There is an overall sense of pessimism in the Public Hospitals, which ultimately leads to the exodus of doctors to greener pastures. This is just the tip of the iceburg. All doctors are not god-fearing, messianic figures either. A lot of senior doctors practice twice a day; spending morning in government hospitals and evenings at private clinics. Then there is the issue of equipments and their effective running. Two months ago, the X-ray machine at the largest hospital of the Province was out of order, and remained like that for at least two weeks. No heads rolled. No reporting in the media. Situation is even worse in other provinces. There are hardly any specialized centers in Balochistan or even Khyber Pakhtunkhwa(excluding Peshawar) or Gilgit Baltistan. 

It is the first law of Health Economics that 
“ Increased Spending on health leads to increase in per capita GDP”. Currently less than 2% budget is allocated for Health Sector and even with this pittance, the behemoth of public health care system is functioning admist crises. The first and foremost solution to the numerous problems is presence of political will to spend more money on healthcare. Until that will is mustered, there is scant chance of improvement in the system.

Furthermore, there are significant Problems concerning public health both at the policy and implementation level, especially after the devolution of Health Ministry to Provinces. Spending has to be increased, population explosion has to be halted, Long term policies have to adopted to increase the outreach of public sector healthcare, private sector needs to be regulated, more Teaching hospitals and specialized centres need to be established in areas like FATA, Balochistan, Southern Punjab and Gilgit Baltistan.Our State has failed in providing the citizens good health care and it  is affecting the whole economy. Media and civil society have an increased role to play in this regard, because of negligent behaviour of the state.
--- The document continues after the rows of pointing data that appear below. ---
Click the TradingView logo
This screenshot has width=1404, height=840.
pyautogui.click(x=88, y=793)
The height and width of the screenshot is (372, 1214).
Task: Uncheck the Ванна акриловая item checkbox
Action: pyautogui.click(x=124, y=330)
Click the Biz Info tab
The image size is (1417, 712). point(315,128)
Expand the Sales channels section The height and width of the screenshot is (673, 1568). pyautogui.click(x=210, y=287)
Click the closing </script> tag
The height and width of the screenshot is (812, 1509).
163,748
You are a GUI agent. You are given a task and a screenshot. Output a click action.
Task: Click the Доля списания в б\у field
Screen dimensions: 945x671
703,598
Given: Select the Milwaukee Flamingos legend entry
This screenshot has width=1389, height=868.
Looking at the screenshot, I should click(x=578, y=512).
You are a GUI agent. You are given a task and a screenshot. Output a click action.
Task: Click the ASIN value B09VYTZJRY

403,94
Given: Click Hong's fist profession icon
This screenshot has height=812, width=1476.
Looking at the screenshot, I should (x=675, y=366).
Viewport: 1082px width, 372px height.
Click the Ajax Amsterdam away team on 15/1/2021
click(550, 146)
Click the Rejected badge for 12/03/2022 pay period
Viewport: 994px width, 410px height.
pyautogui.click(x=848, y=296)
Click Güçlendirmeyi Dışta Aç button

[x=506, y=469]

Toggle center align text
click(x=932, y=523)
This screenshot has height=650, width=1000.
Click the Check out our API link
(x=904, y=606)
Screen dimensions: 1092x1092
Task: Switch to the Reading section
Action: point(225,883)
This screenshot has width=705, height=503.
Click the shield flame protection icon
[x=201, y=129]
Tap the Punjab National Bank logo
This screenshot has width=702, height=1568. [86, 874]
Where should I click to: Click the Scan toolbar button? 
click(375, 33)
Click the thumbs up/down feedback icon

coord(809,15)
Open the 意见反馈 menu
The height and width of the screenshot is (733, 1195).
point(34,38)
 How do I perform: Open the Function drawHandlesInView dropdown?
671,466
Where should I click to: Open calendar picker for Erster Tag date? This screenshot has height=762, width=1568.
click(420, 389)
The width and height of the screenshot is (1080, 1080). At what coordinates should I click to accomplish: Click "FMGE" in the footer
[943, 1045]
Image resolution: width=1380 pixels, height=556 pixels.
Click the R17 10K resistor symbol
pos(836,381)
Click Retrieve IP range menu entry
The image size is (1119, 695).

One of the tenets of the doctors’ movement has been increased spending on public hospitals and decrease in VIP protocol patients. Very recently, category for “poor” patients was shelved by the administration at Punjab Institute of Cardiology and no one has taken any notice of that.

It should not be forgotten that a state that absolves itself of its responsibilities, is paving way for its own downfall. Spending public money on flyovers, foreign visits and security guards is not going to solve the problems of health and education in this country.